This also helps to explain why our search for happiness always proves elusive. Happiness after all is a feeling that comes and goes like any other emotion. Being not something that we can achieve as an end state, its arrival is ultimately contingent upon us creating the conditions for it to visit our heart. This comes back to aligning with the spiritual consciousness of life from which we enact virtue, and receive back the fruits of this offering, of which deep joy is one. How we don’t find happiness is by focusing on finding happiness (a paradox I know!), and being too concerned with our emotional life in this way is counterproductive. Many a self-help book about happiness makes this mistake in advocating for its readers to chase the emotion as if this will paper over all of the sources of dissatisfaction that have lead them to pick up the book in the first place.
As alluring as a lasting form of happiness is as a prospect, ultimately it will lead to disillusionment. Being only a promise of a short term fix, it can’t or won’t sustain us for long because we haven’t done the fundamental work of connecting to our spirit as the source of flourishing in our lives. You may have noticed before that I referenced deep joy as one of the fruits of this integral aligning. In contrast to the fleetingness of happiness, this joy is more permanent in its presence because it originates in being. Transcending our capacity to identify with in this respect, it is not something that we need to search for in order to attain, or do, in order to achieve. If this joy does come to infuse our heart, it will be as a by-product of action that is properly oriented towards a spiritually actualised life.

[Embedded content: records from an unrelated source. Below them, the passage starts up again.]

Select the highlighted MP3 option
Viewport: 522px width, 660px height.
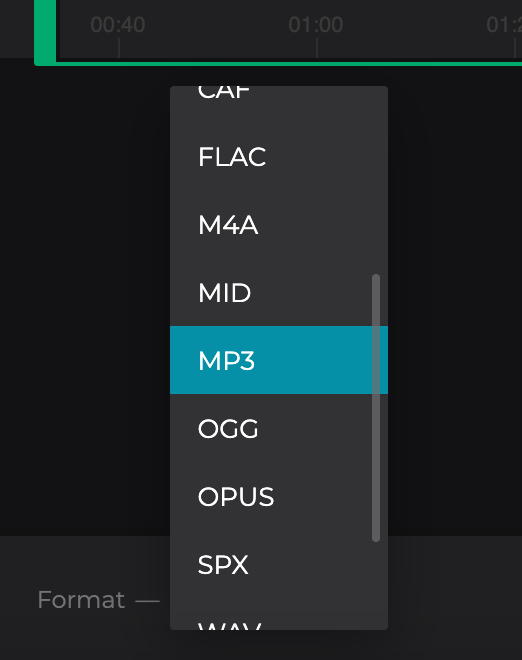pos(279,360)
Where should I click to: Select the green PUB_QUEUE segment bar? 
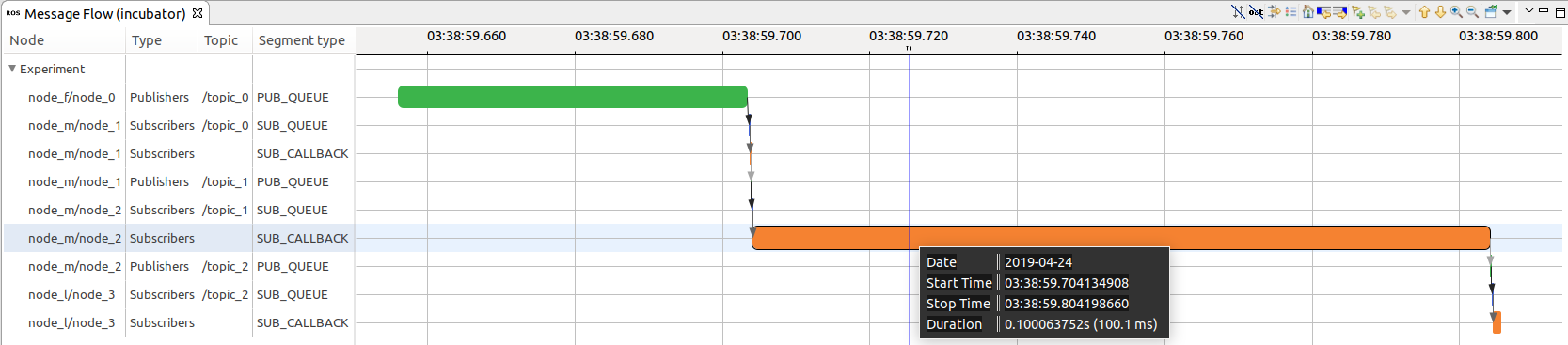coord(572,97)
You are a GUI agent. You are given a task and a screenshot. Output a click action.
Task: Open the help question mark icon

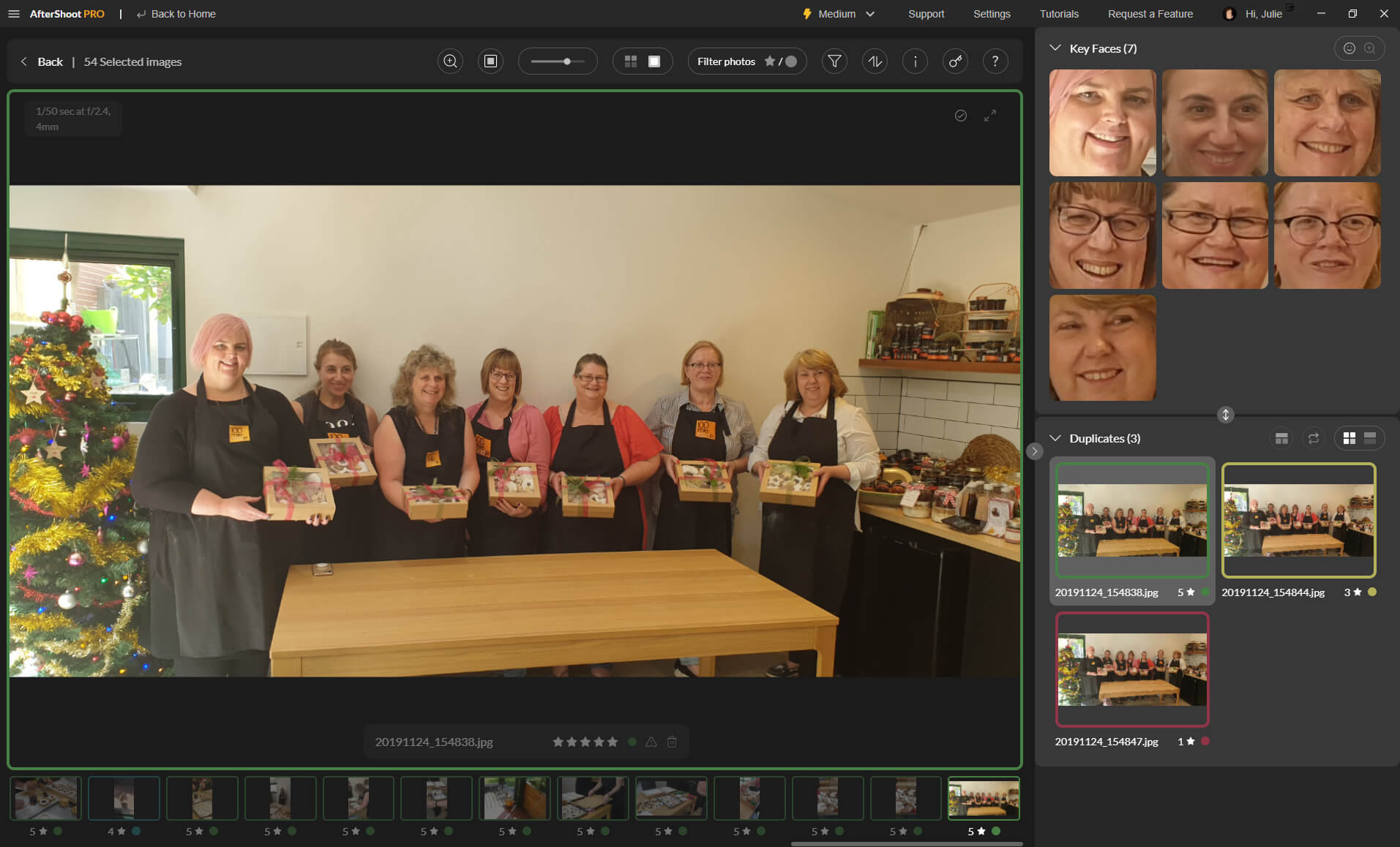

Rightly understood, what I have communicated above is liberating, and in bringing about this higher form of life for ourselves and the world, we have much leverage at our fingertips. In any moment, we can pick the fruit of temporary satisfaction, or commit ourselves to becoming one with the source of life that takes the form of a tree from which enduring fruit is borne. When we desire positive thoughts, experiences or feelings (like happiness), we can pick a piece of fruit from the tree of life and this will serve a transitory purpose. It may nourish us and make us feel good for a moment, or season, as we consume it. But not long after eating it, we will feel deficient and yearn for more, not least because of the dependence that we have placed on it as a means of fulfilment that it can never deliver. This metaphorical fruit can be anything we desire for satisfaction, and in its most tempting forms can resemble the substances that we become addicted to. Regardless of whether we choose to indulge those titillating substances, we now have a routine for our life as the habituated consumer. While we may long to feel sustained in this consumption, all we end up feeling as we repeatedly search and reach, pick and eat, is drained and defeated.
But just as our other emotions don’t ultimately define us, neither does this languishing feeling of fatigue. Within that broken down state, we are perhaps more capable of recognising how distorted our way of relating to the world has been. As we remain receptive in openness, we are taught of a better way to be, like the tree itself, rooted in its naturalness and inherent purpose. By becoming that tree, we find ourselves capable of offering to the world an abundance of fruit that isn’t limited to promises of happiness alone. When we are aligned with the presence of spirit within, joy is but one feature that comes to characterise our existence.
Again paradoxically, in this space, the swelling of joy in our hearts is the extended outcome of moving to offer those fruits to others. As we embody love, compassion, partake in service and provide hope to others, among many other manifestations of the virtues that I write so much about in my entries, our being expands to encompass the positive impacts that we are having on others. Being what fertilises the soil where our tree is nested, this is the inverse of lecherously looking to the world for what we believe (in tenuous thought) will make us happy and whole. Here, we need to untether ourselves from our materialist view of the world and the hedonistic escapism that it leads to, which favours the sense making of the external above the spiritual nurturing of the internal dimensions of being. Regardless of how you may think or feel about this proposition, it is inevitably true, as anyone who has ever searched their soul for what is of genuine substance and meaning can attest.